AT&T has written to the FCC, saying that Google's blocking of calls to traffic pumping numbers gives it a substantial cost advantage over traditional carriers. AT&T further argued that the issue of network neutrality is highly relevant, since Google is violating its own statement of the principle of non-discrimination, that "a provider 'cannot block fair access' to another provider." AT&T agrees with Google that the FCC should act to forbid traffic pumping schemes in the first place, calling them "patently unlawful", but asks that Google be required to accept the same common carrier requirements even if they are not shut down.

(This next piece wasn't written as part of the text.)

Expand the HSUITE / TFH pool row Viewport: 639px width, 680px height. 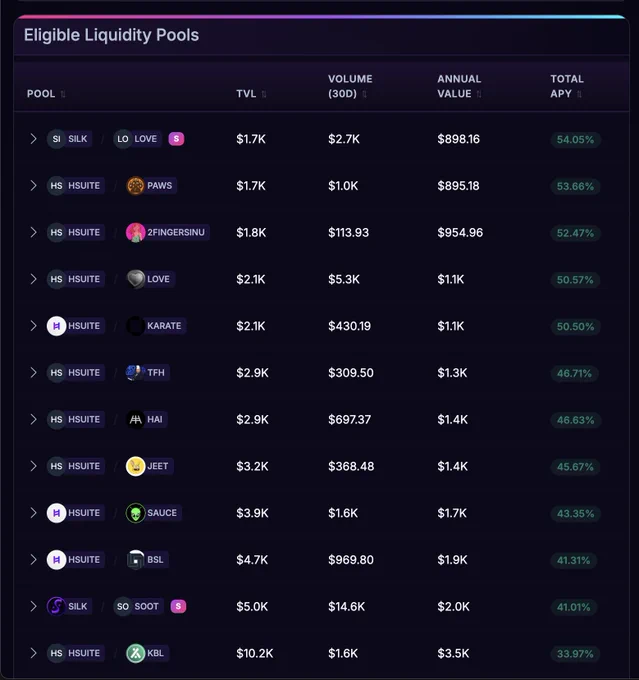pyautogui.click(x=33, y=373)
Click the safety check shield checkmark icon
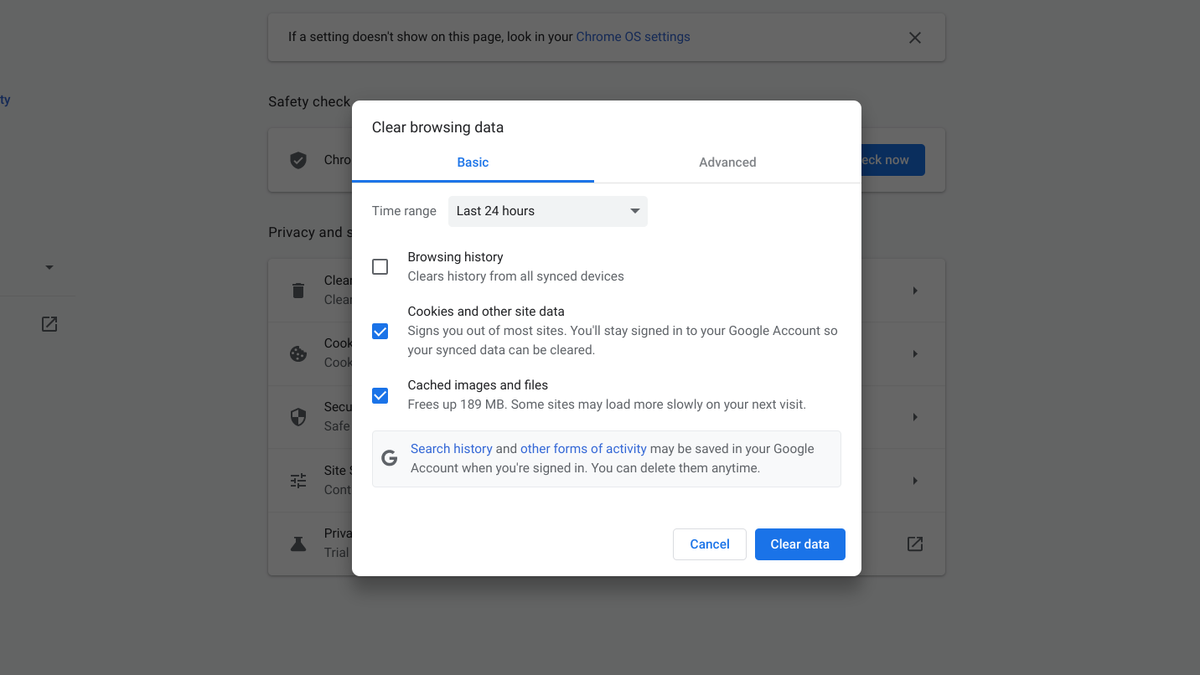The image size is (1200, 675). click(x=297, y=159)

A bipartisan group of U.S. Representatives has joined in AT&T's complaint, urging the FCC to investigate Google Voice's practice of blocking calls to high-fee rural local exchange carriers. Some of the legislators have received significant campaign contributions from AT&T, and represent districts where rural carriers profit from traffic pumping. Sam Gustin of DailyFinance suggests that there may be issues of conflict of interest and pork barrel politics involved in these legislators' efforts.

== Legal rulings ==

=== State administrative commission rulings ===
The Iowa Utilities Board issued a final order in 2009 in a complaint proceeding brought by Qwest and intervened in by AT&T and Sprint Nextel against eight rural telephone companies in Iowa. Except for one call blocking finding against Sprint, the decision was unfavorable for the rural carriers, which may have to return the fees they received for calls directed to traffic-pumped services by Iowa residents. However damages were not assessed and the Iowa Utilities Board does not have jurisdiction over the vast majority of disputed calls—those that were directed to Iowa from callers in other states—so the reach of its decision is limited. Moreover, the Board has indicated that it is reconsidering its decision and several appeals have been filed challenging the lawfulness of the Board's order, thus it is not yet a final decision.

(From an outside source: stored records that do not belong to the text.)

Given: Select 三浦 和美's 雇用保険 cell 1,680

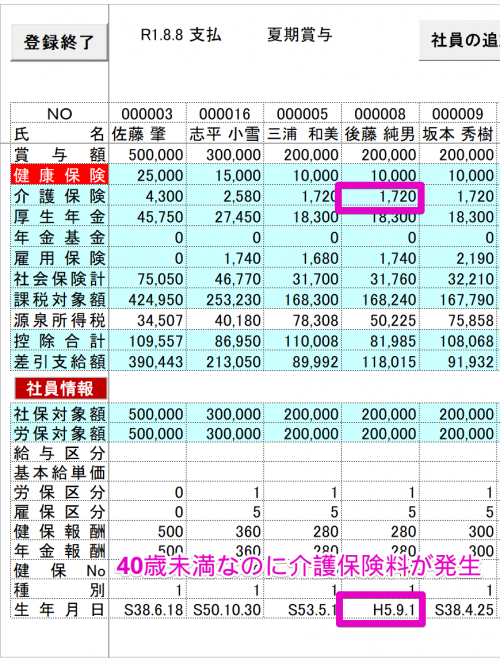Looking at the screenshot, I should [302, 258].
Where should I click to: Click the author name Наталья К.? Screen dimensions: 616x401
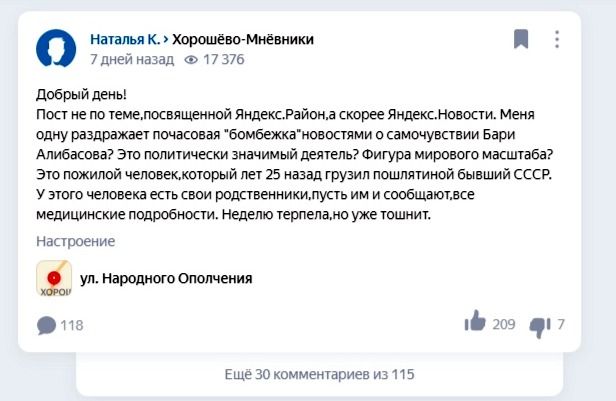point(125,39)
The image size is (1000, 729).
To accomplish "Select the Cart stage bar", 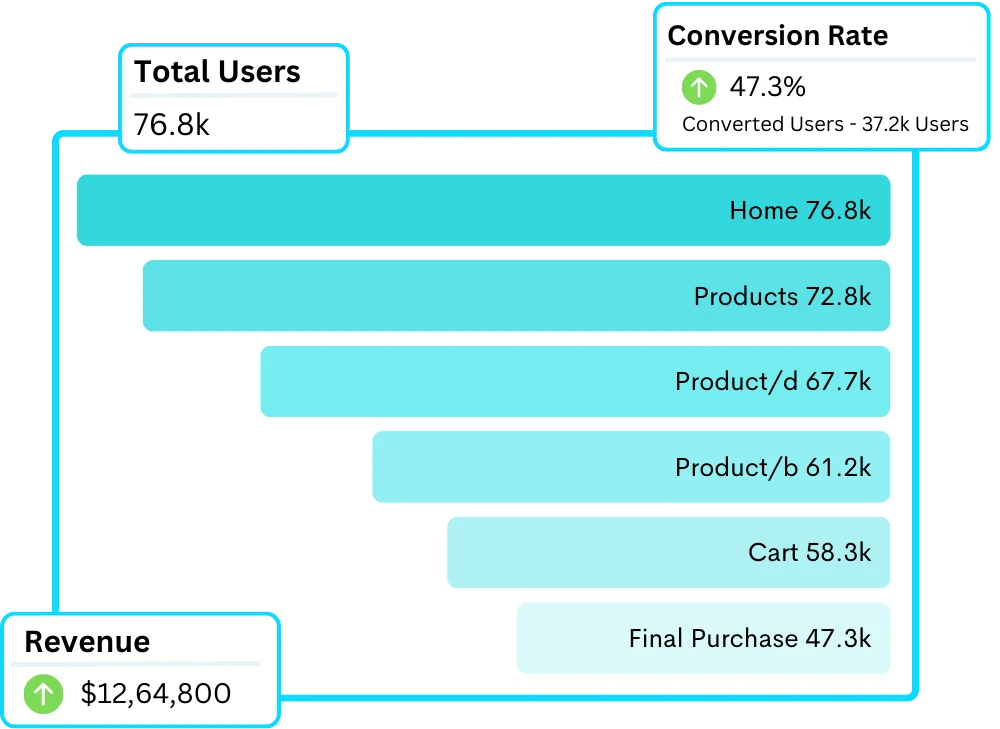I will point(668,552).
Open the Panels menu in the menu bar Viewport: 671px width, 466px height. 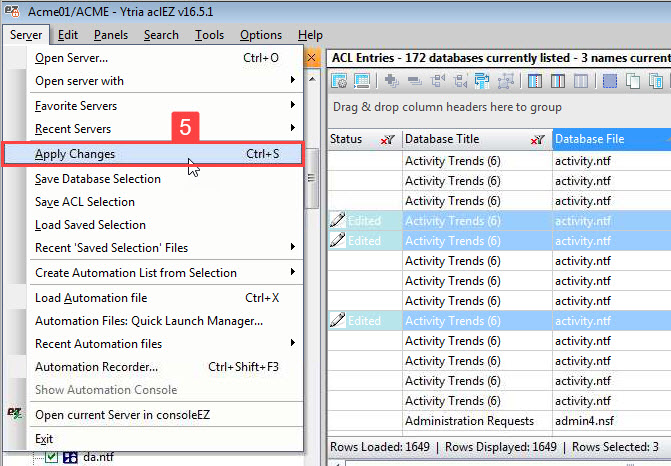tap(111, 35)
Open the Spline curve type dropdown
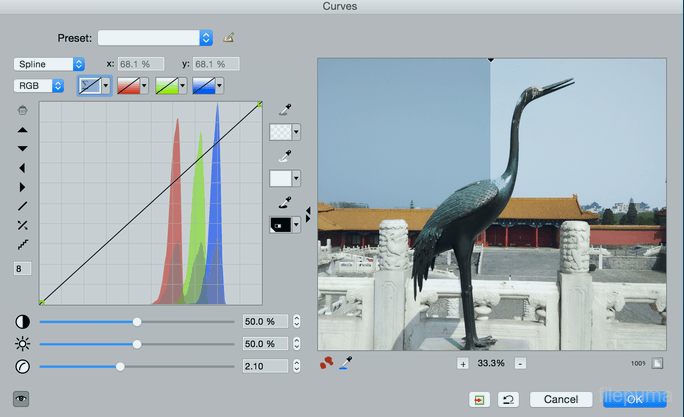Image resolution: width=684 pixels, height=417 pixels. (49, 64)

The FCC subsequently issued a ruling in 2009 on this case.

=== Federal Communications Commission administrative rulings ===
In 1996, AT&T filed a Section 208 complaint with the FCC against Jefferson Telephone Company, a rural incumbent local exchange carrier (ILEC) based in Iowa, which entered into a commercial agreement with a chat line provider. AT&T's complaint alleged that Jefferson violated Section 201(b) of the Communications Act of 1934 because it "acquired a direct interest in promoting the delivery of calls to specific telephone numbers." AT&T also argued that the access revenue-sharing arrangement with the chat-line provider was unreasonably discriminatory in violation of Section 202(a) of the Act, because Jefferson did not share revenues with all its customers. The FCC rejected both these arguments and denied AT&T's complaint.

In 2002, the FCC issued two more orders denying similar complaints by AT&T directed at LECs that shared access revenues with chat-line providers. In AT&T v. Frontier Communications, the Commission rejected AT&T's allegations that revenue-sharing arrangements constituted unreasonable discrimination in violation of Section 202(a) or violations of the ILECs' common carrier duties under Section 201(b). In AT&T v. Beehive Telephone, the FCC again denied AT&T's complaint against a LEC that engaged in a commercial relationship with a chat-line provider for the same reasons.

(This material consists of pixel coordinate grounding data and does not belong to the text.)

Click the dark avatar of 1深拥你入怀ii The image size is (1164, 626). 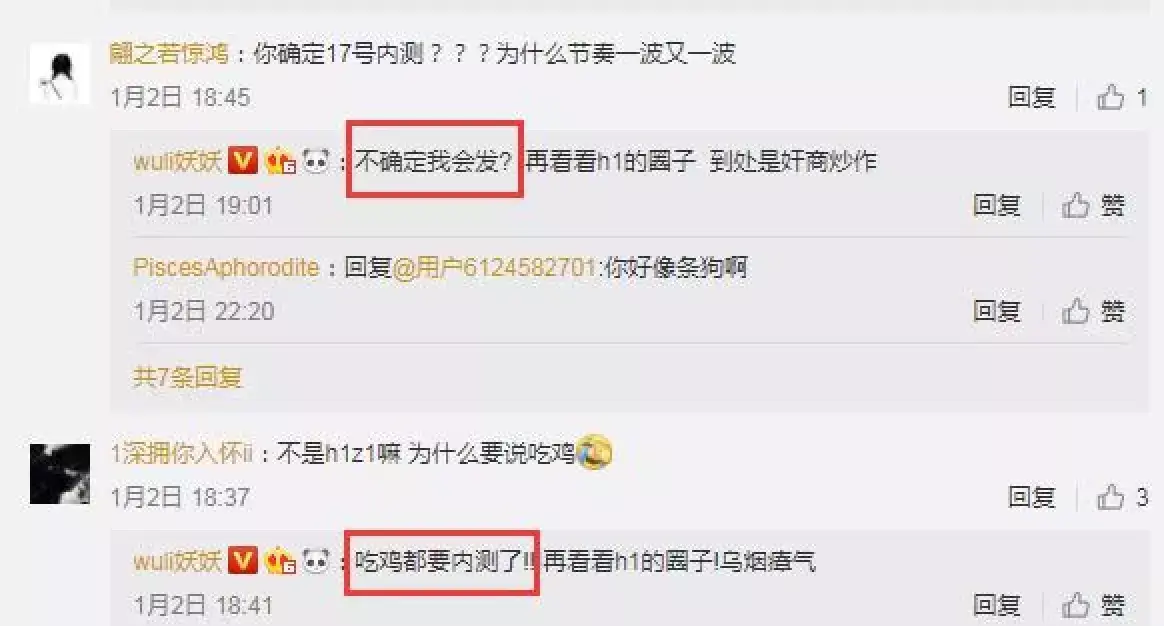(59, 474)
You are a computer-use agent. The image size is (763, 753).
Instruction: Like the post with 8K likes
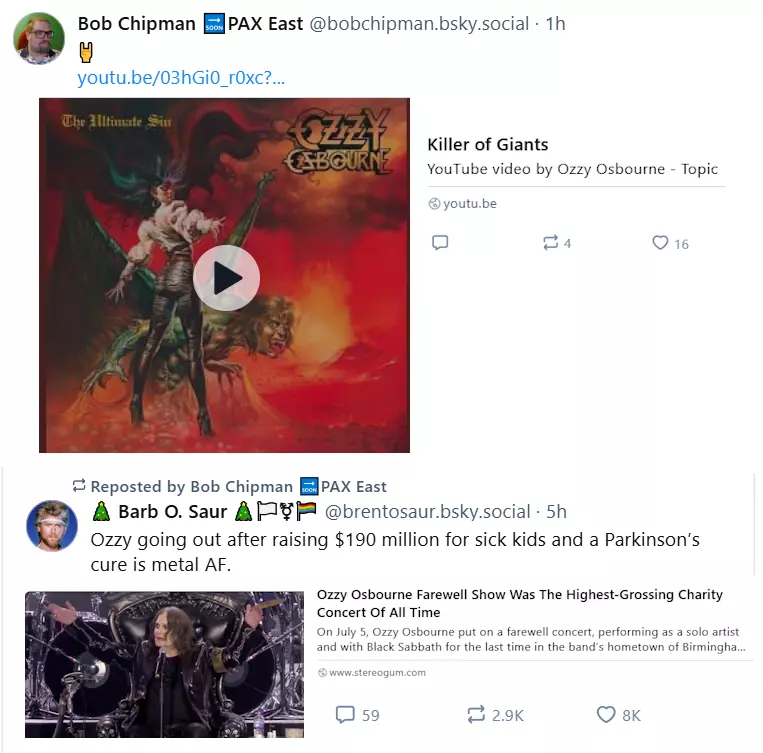point(618,715)
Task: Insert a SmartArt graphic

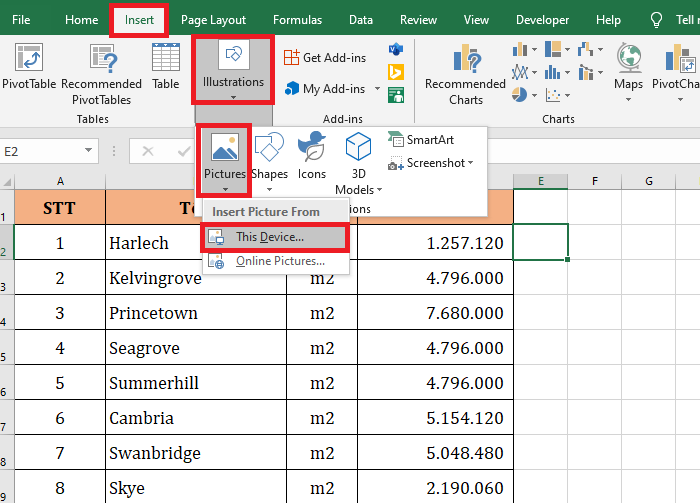Action: click(421, 140)
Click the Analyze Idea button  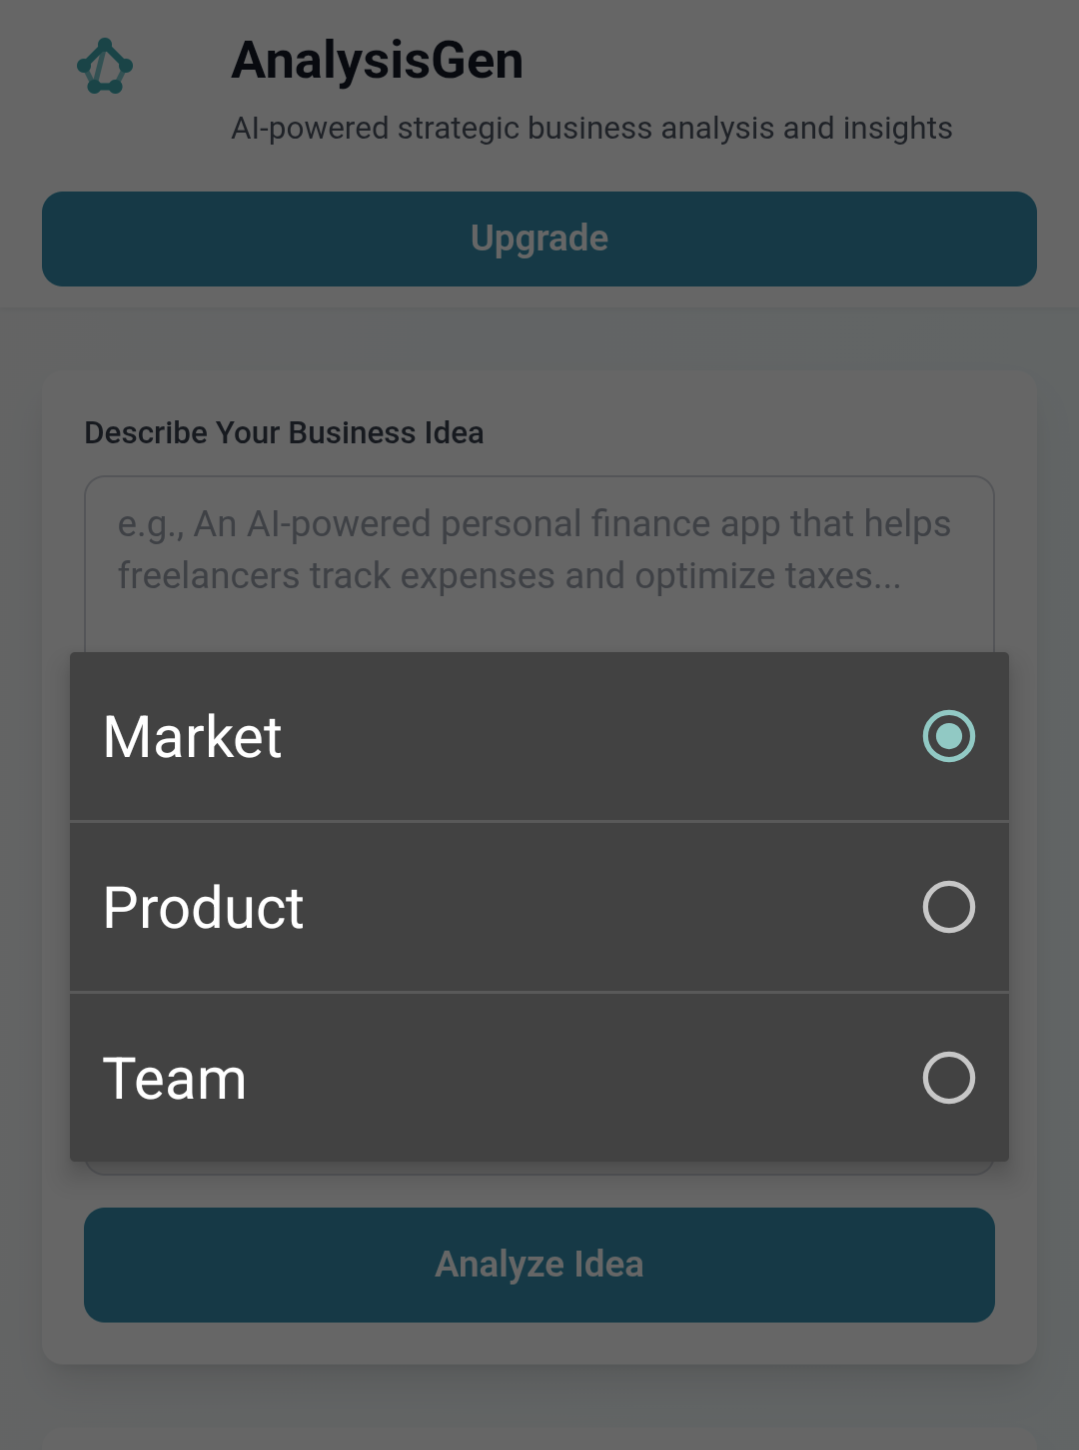coord(539,1264)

The FCC has more recently issued an order in a case involving an Iowa carrier relating to interstate calls (calls made from any state other than Iowa to an Iowa telephone number). In the order, the FCC determined that the Iowa carrier was not entitled to collect the entire amounts it billed to the long-distance carrier, but that it was nevertheless entitled to some compensation. The exact amount of payment has not yet been fixed by the FCC.

== State legislation ==
Several long-distance carriers lobbied the South Dakota legislature to propose legislation forbidding rural telephone carriers from entering into revenue-sharing agreements with traffic-pumped services. However the legislation was defeated.